(Note: A dad thinks about his daughter.)

Every day for the last year I have been going to my little girls' room and wishing her a good morning. And every day I fine the room empty, but this is a different type of emptiness. This time of year she would normally be at school, having fun, enjoying herself, but she's not. She's out there fighting a war . . . and I can't even help her. There are day that I wish she had never gone to that school, but then again she wouldn't be the Hermione she is today. I still remember the first letter she wrote home.

Dear mom & dad,

I wish you could see the school, it's beautiful. It's an enormous castle just like the book said!! The food is wonderful and the classes are very interesting. I'm sharing a room with four other girls, they seem very nice. . . I miss you guys. . . It's late and I have to get up early tomorrow.

Love you,

Hermione

It was short and jet I could feel the loneliness in every word. You sill hadn't made any friends. But as the weeks, months went by you started righting about two boys: Ronald Weasley and Harry Potter. I didn't realize how much they would change you and you them, until your first summer back. When I saw you with them I realize that it was the first time I have seen you smile. Not the "Thanks Dad" or "I love you guys" smile we have always seen, but a sincere, worry free smile that every child has since berth. Jet your mother and I where seeing it for the first time.

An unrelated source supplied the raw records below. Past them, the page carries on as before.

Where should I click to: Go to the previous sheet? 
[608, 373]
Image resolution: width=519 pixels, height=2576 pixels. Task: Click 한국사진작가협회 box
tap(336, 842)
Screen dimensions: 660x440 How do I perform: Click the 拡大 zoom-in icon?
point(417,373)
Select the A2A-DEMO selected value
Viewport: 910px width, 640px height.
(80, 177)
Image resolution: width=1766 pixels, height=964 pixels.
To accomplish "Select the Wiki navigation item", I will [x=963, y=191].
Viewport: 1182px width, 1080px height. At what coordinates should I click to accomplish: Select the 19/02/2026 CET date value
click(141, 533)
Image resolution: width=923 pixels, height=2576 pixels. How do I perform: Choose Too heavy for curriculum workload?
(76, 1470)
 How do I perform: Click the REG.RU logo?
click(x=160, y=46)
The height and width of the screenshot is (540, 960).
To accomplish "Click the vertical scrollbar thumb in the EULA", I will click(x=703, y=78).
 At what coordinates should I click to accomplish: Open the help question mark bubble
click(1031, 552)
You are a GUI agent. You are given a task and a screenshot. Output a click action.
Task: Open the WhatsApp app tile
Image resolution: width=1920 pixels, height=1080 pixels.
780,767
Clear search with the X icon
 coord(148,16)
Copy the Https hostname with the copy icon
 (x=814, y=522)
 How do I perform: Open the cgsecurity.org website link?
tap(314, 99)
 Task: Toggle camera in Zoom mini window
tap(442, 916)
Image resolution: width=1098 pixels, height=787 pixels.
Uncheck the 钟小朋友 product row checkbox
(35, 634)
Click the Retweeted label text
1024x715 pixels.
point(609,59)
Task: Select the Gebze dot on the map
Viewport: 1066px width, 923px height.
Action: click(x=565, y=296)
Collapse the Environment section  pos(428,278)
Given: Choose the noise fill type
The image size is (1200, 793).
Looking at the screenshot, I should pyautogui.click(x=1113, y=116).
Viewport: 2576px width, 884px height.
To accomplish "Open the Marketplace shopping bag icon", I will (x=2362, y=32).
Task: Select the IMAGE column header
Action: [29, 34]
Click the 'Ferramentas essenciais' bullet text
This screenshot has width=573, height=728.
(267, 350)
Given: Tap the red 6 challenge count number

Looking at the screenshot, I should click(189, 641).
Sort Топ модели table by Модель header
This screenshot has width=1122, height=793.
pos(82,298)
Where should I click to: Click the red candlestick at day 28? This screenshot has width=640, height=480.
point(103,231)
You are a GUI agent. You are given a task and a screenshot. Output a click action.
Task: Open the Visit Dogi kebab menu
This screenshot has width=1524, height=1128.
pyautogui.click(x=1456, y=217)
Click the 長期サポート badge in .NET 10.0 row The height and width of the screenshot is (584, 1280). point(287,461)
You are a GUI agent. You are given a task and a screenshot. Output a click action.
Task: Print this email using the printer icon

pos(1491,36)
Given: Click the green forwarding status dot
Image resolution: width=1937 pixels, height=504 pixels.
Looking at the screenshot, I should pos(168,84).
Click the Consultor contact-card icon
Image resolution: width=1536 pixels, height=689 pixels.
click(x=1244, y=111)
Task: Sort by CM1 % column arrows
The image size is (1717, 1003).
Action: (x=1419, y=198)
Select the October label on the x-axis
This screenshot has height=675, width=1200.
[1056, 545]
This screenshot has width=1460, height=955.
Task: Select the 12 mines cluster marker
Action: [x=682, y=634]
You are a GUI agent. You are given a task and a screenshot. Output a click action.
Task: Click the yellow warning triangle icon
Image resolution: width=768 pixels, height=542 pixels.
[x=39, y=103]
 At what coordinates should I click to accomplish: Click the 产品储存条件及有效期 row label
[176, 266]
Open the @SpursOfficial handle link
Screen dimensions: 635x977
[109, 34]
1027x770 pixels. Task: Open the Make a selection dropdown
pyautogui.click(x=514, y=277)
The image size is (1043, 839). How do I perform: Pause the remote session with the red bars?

That's the moment that I knew . . . well truth be told I had no ideal what it meant. But as the years went by and with every dangers and some what exciting adventure you three had a specula bond formed. So, when Molly Weasley broth us that letter:

Mom, dad I know you understand why I'm doing this. And I don't know how to thank you for all the things you have done for me. Thank you for being my only friend for so long. Please don't worry about us and pray for us. I love you guys very much and tell the Weasley's I'll look after Ron and Harry.

You daughter,
Hermione Ann Granger

I did understand and I believed in the words of a boy that I had gotten to know through your letters.

Thank you for all the things that you have all done for me. I really don't know what I would have done on my own. All I can do is thank you and promise Ron's and Hermione's return. I ask . . . I ask for your forgiveness for all the trouble I have put you through. Tell the Dursely's that I'll miss them after all they're the only family I have.

Please don't forget me.
Harry James Potter

I look at your mother as she prepares breakfast and can't help noticing how smeller you both are. Same brown hair and eyes, same soft cream color skin . . .

The kitchen door opens and in walks a young woman, hair up in a messy ponytail, dark brown eyes full of wisdom and knowledge that can only be learned by experiences. For a moment I see my wife for the fist time, but . . . her eyes are different. This isn't my wife, but the other love of my life, my little girl, only she's not little anymore.

But that's alright because no matter how big she gets she'll always be my little girl and I wouldn't change her for anything in the world.

(A/N: I don't really know that much of Hermiones' dad. Hop it was ok.)